───── DATA PROVIDED

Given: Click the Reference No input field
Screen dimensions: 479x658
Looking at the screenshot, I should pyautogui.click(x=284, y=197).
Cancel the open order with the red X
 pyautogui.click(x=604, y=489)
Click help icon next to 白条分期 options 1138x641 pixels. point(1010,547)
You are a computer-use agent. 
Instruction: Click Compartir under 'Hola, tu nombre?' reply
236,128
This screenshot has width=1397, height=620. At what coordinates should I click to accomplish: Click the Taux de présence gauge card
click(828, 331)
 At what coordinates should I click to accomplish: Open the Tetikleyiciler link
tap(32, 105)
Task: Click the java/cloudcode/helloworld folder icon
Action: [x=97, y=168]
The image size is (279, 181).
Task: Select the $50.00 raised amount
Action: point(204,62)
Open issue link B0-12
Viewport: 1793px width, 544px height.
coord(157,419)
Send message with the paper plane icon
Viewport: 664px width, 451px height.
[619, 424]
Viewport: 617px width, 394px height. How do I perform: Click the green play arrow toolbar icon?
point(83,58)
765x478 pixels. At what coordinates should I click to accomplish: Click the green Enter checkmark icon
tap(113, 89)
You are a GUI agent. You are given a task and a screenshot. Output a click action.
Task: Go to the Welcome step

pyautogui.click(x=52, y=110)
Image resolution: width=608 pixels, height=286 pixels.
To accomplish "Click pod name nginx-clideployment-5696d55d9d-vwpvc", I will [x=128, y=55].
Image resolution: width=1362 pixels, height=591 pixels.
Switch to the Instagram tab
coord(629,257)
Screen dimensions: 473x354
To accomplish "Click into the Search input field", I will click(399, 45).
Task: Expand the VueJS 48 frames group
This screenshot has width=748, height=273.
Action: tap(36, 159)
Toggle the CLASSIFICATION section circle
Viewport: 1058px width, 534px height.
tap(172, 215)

──────────

TASK REQUIREMENTS → In the entries above, find the line holding "Instruction: Click Compartir" and the line holding "Image resolution: width=1362", then retype exactly those two lines and every line between them, and nothing else.

OUTPUT OF THE EXERCISE →
Instruction: Click Compartir under 'Hola, tu nombre?' reply
236,128
This screenshot has width=1397, height=620. At what coordinates should I click to accomplish: Click the Taux de présence gauge card
click(828, 331)
 At what coordinates should I click to accomplish: Open the Tetikleyiciler link
tap(32, 105)
Task: Click the java/cloudcode/helloworld folder icon
Action: [x=97, y=168]
The image size is (279, 181).
Task: Select the $50.00 raised amount
Action: point(204,62)
Open issue link B0-12
Viewport: 1793px width, 544px height.
coord(157,419)
Send message with the paper plane icon
Viewport: 664px width, 451px height.
[619, 424]
Viewport: 617px width, 394px height. How do I perform: Click the green play arrow toolbar icon?
point(83,58)
765x478 pixels. At what coordinates should I click to accomplish: Click the green Enter checkmark icon
tap(113, 89)
You are a GUI agent. You are given a task and a screenshot. Output a click action.
Task: Go to the Welcome step

pyautogui.click(x=52, y=110)
Image resolution: width=608 pixels, height=286 pixels.
To accomplish "Click pod name nginx-clideployment-5696d55d9d-vwpvc", I will [x=128, y=55].
Image resolution: width=1362 pixels, height=591 pixels.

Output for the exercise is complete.